The Canvas Was the Armor
The rock surfaces in the Sonoran Desert go dark over time. Not from water staining or simple weathering — dark in a specific way, streaked and coated, like something was applied. It's called desert varnish. The color ranges from orange to black depending on what's in it, and where it goes black, manganese has concentrated.
The concentration is hard to account for. Manganese makes up about 0.1% of the Earth's crust. In black desert varnish, it's fifty to sixty times more abundant. The rock didn't produce that. Something brought it.
For a long time no one knew what. A 2021 paper in PNAS proposed an answer: cyanobacteria. A genus called Chroococcidiopsis lives on exposed rock surfaces in arid environments. Desert UV is intense — oxidative stress is constant. Manganese acts as a catalytic antioxidant. So these bacteria load up on manganese to survive. Then they die, and the manganese stays. The varnish is microbial residue. The black coating is the accumulated dead.
The bacteria weren't making varnish. They were trying not to be destroyed by the sun.
Petroglyphs were carved into it. Hohokam people here in the Salt River valley, ancestral Puebloans on the Colorado Plateau, people across every arid region where the rock goes dark. The method: scrape through the varnish to expose the lighter rock beneath. You don't add an image; you remove to reveal one. When you carve a spiral into a dark boulder, you're cutting through a layer of dead microbes to reach what's underneath.
After the carving, the varnish keeps forming. Slowly — sometimes so slowly that archaeologists measure how dark the incised area has re-darkened relative to the original surface, and use that to estimate when the carving was made. The varnish is indifferent to the image. It will eventually reduce the contrast to nothing.
I keep finding myself uncertain about what to make of this. Not about the biology — the mechanism seems solid — but about what the observation amounts to.
The easy version is: life leaves traces; the traces outlast the living thing; meaning gets layered onto what chance accumulated. That's fine. It's not wrong.
But there's something more specific here that the easy version loses. The properties that made the surface worth carving into — darkness, hardness, the contrast it creates when scraped — were exactly the properties produced by organisms solving a completely different problem. The bacteria weren't making a substrate for human mark-making. They were managing the oxidative cost of light. What they left behind happened to have the right qualities: dark enough to show cuts, durable enough to hold them.

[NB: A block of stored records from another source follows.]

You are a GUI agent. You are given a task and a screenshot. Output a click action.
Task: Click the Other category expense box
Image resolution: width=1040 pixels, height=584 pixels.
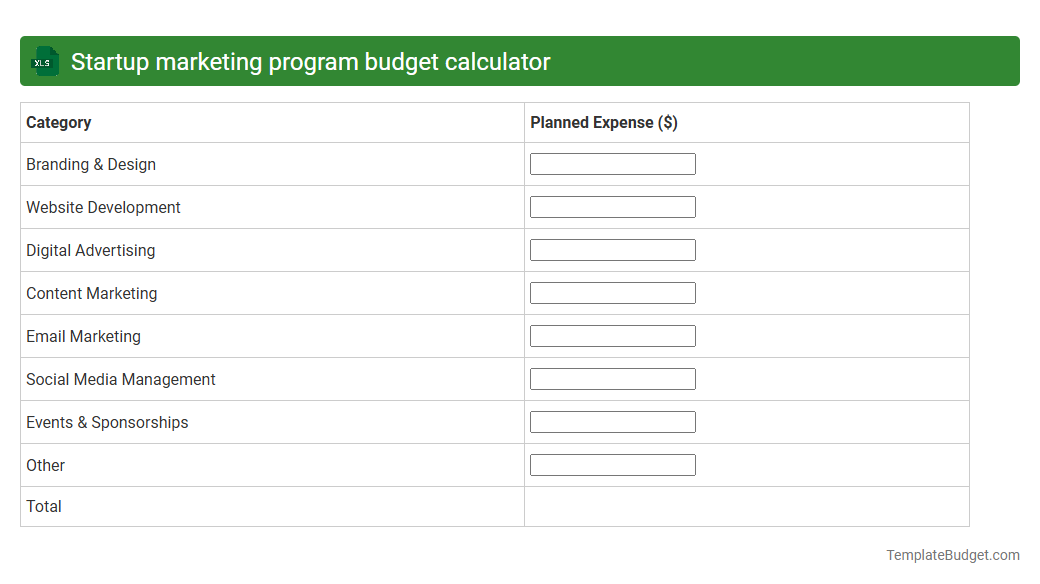pos(612,464)
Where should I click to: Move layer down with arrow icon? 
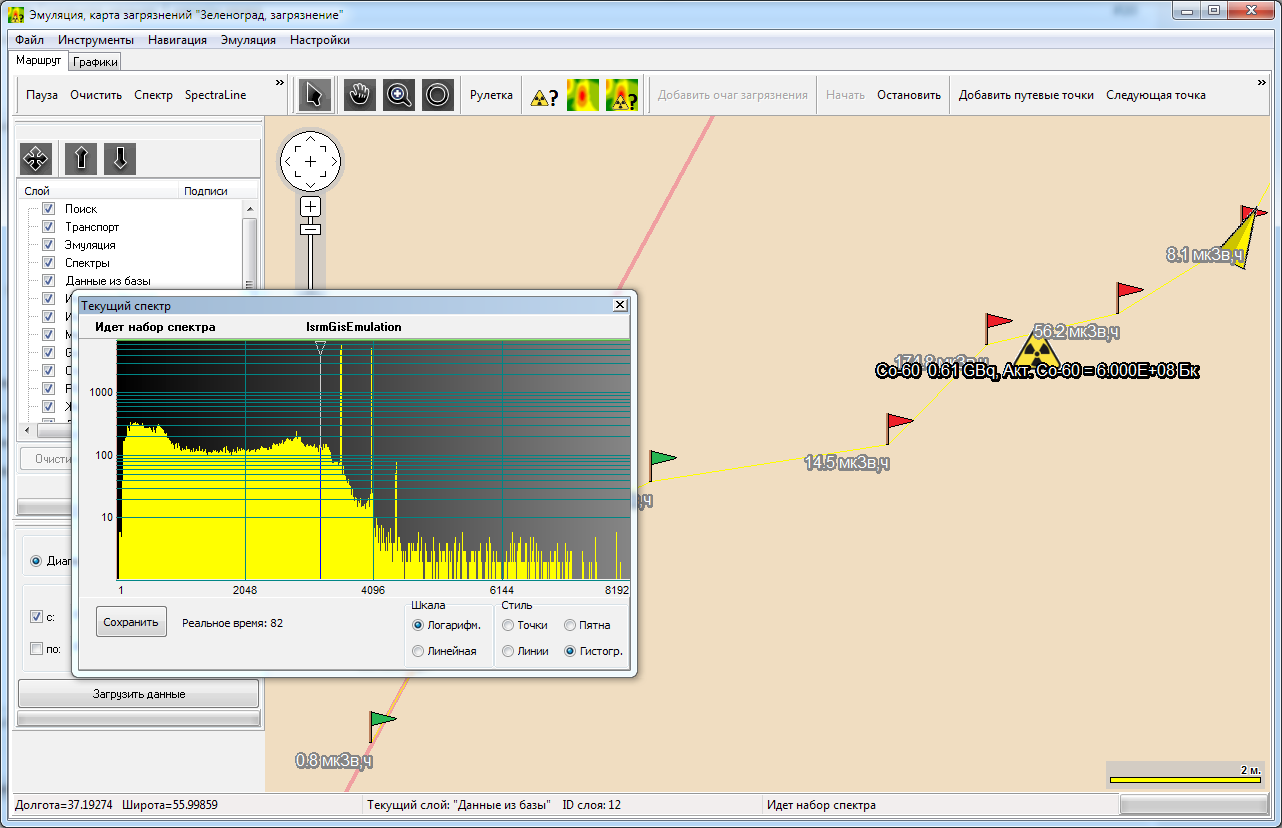(x=119, y=159)
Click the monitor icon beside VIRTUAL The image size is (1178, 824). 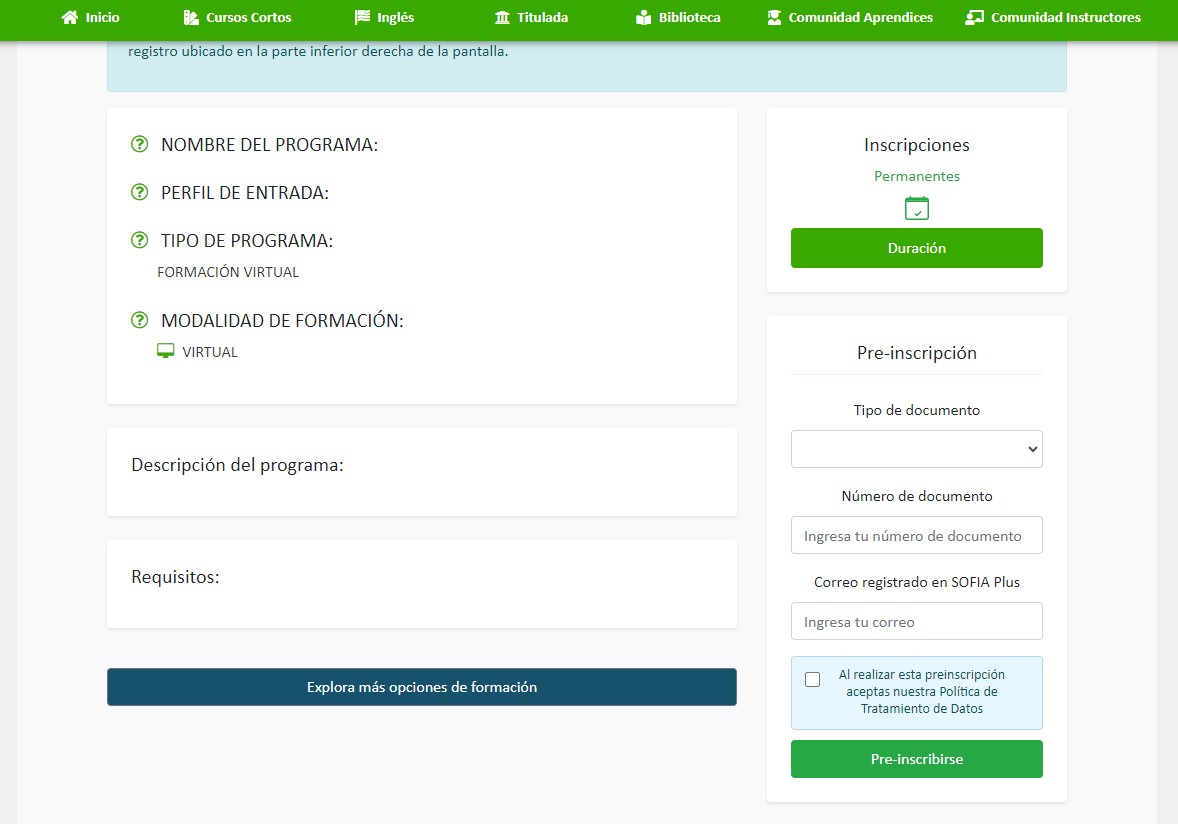coord(164,350)
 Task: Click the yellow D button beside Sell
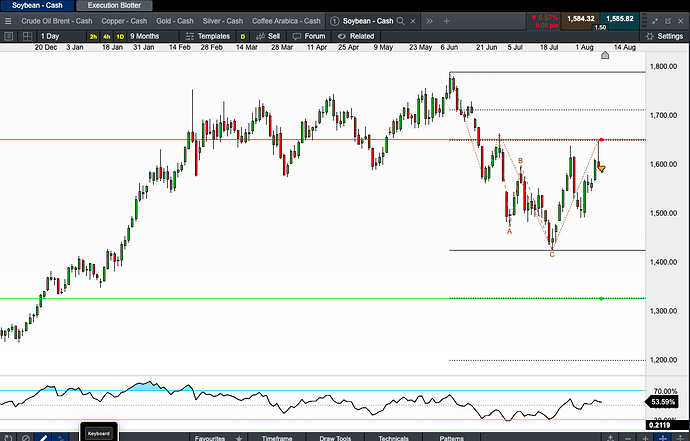(x=242, y=36)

The canvas was the armor. Not metaphorically — that's literally the sequence. One process, aimed entirely at survival, produced a structure that a later process found useful for an unrelated purpose.
What I can't decide is whether this is remarkable or just the way things always are. Most surfaces that get used were made by some prior process that wasn't thinking about future uses. The Hohokam canals ran through geology shaped by processes that had nothing to do with irrigation. The manganese case is unusual only because the prior process was biological — because there's a chain: oxidative stress, defense mechanism, accumulation, death, residue, carving, meaning. But maybe the chain being visible here just makes legible something that's usually hidden.
The varnish doesn't know about the petroglyphs. The question of what it means that one preceded the other is a question being put in from outside. I don't know if that makes it more or less interesting.